Luciano Castaldi | Forio non dimentica. Giovedì scorso, nella saletta parrocchiale da lui edificata e dedicata al Papa Giovanni XXIII, la gente di Forio ha ricordato il parroco don Michele Romano a dieci anni dalla morte. Belle, sentite, commoventi le testimonianze dei tanti che hanno voluto condividere il proprio ricordo del “parroco della piazza”. Altrettanto bella la partecipazione di quanti non sono riusciti a vincere l’emozione e, sebbene senza parole, hanno confermato, con gli occhi lucidi e il sorriso della sincera riconoscenza ed amicizia, quanto ancora grande sia il legame tra Don Michele e la sua gente.
No, Forio non dimentica.

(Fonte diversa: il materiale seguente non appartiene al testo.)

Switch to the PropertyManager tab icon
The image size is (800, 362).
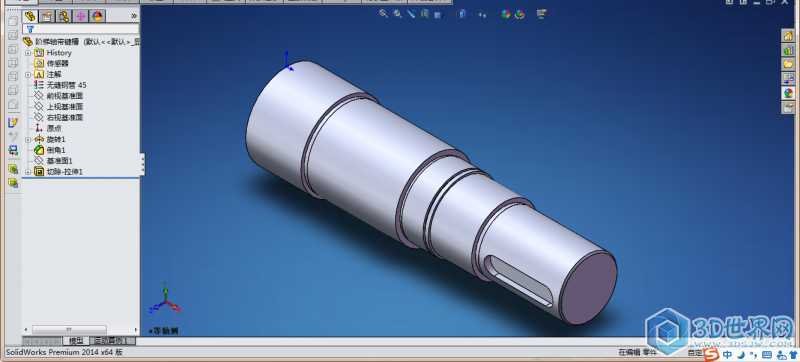click(x=47, y=16)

Col tempo, si potrebbe anzi dire che la stima, l’affetto, l’ammirazione verso questo sacerdote siano addirittura cresciute. Tanto da far esclamare ad un impressionato don Emanuel Monte, attuale parroco di San Sebastiano e a cui va il nostro grazie per aver voluto questa serata: “Se dopo dieci anni è ancora così forte il legame che questa Comunità ha con il suo pastore, vuol dire che Don Michele ha davvero seminato bene.
No, Forio non dimentica. Mentre sul maxischermo scorrevano centinaia di foto a colori e in bianco e nero, moltissimi sono stati gli aneddoti evocati dai tanti suoi “figli spirituali”. Loredana, Gabriella, Roberto, Agostino, Aniello, Adele e il gruppo delle “Carucce”, e dulcis in fundo il sottoscritto, che si è limitato a tratteggiare qualche considerazione generale sulla visione ecclesiale e mariana del “suo” parroco: sarebbe stato impossibile anche solo scegliere tra le mille e mille reminiscenze personali. Sarebbe stato impossibile, soprattutto, vincere la commozione.

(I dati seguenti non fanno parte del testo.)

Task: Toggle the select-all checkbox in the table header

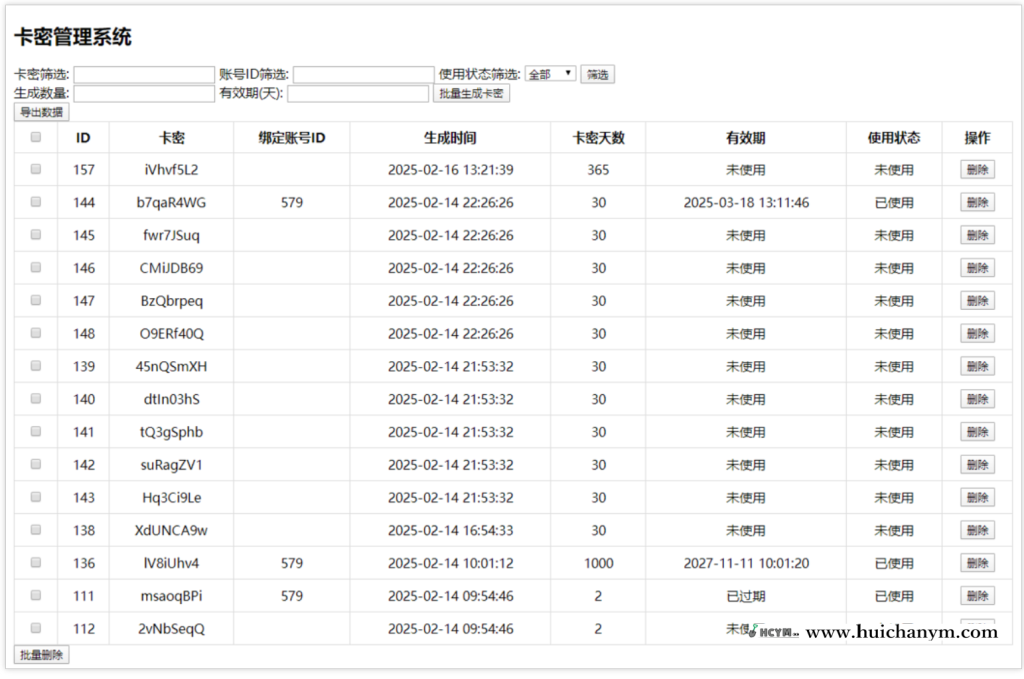Action: click(x=35, y=137)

No, se Forio non dimentica, figuriamoci chi scrive. Il suono delle campane è sempre vivo. La sedia sulla quale mi arrampicavo per aiutarlo a “scampaniare” è ancora lì. La statua della Madonnina di Fatima che “spacchettammo” insieme pure. Le note dell’organo sono sempre quelle, imponenti e grandiose. Il profumo d’incenso è intenso come al solito. Il biliardino impazza come ai vecchi tempi. L’appuntamento per la benedizione delle case è sempre alle 15:30. La prima messa nel giorno dell’Addolorata è sempre alle 06:00. Il “nonno” e la “nonna” (così chiamavo i genitori di don Michele) sono ancora di sopra. Anna è alle prese con i fornelli per l’ottimo pranzo della domenica. Ed eccolo, infine, con il sorriso e il suono delle sue espressioni quasi a cantilena, inconfondibili e inimitabili, eternamente vivide, vivaci, dolci. Come i gesti di carità concreta per i bisognosi che fa scivolare sempre con grande discrezione, naturalezza, familiarità. Ecco la prontezza, quando si tratta di amministrare i sacramenti, la visita agli ammalati e alle famiglie. Senza rumore e clamori. Ecco la bellezza delle celebrazioni solenni che lui vive ancora con passione, attenzione, precisione, rigore, nonostante il peso degli anni e della malattia. Grande, sconfinato è l’amore e lo stupore per la Santa Messa: “Bene, cari angioletti, silenzio! Prepariamoci al meglio per servire il Signore”” ed ecco che lo rivedo ancor più mentre si specchia nei vetri dell’archivio, in sacrestia, prima di “uscire”. Grande è per noi bambini l’ammirazione per il parroco. Come il timore, il rispetto che egli sa ottenere da tutti, da buon Cappellano Militare, specialmente quando le cose non vanno per il verso giusto, cioè come lui desidera. E “Michelino” sbaglia anche, certamente, ma sa riconoscere l’errore. E se più intensamente prevale qualche “arrabbiatura”, subito se ne dimentica. Presto, prestissimo torna ad intenerire con il sorriso spontaneo e irresistibile degli occhi, cioè del cuore. Ha i suoi limiti, certo, il parroco, ma mai ha mai prestato il fianco a pettegolezzi, malelingue, gossip, dicerie. Nessun’ombra sul suo ultradecennale ministero. Mai! Nessuna doppia vita. Mai! Nessuna incertezza. Mai! Ed è impossibile non volergli bene, come quando, insieme a noi, si fa bambino. Come quando, insieme a noi, esprime tutto il suo orgoglio per Forio, le sue tradizioni, i suoi vicoli, le sue edicole votive, la sua storia, la sua “pietà popolare”.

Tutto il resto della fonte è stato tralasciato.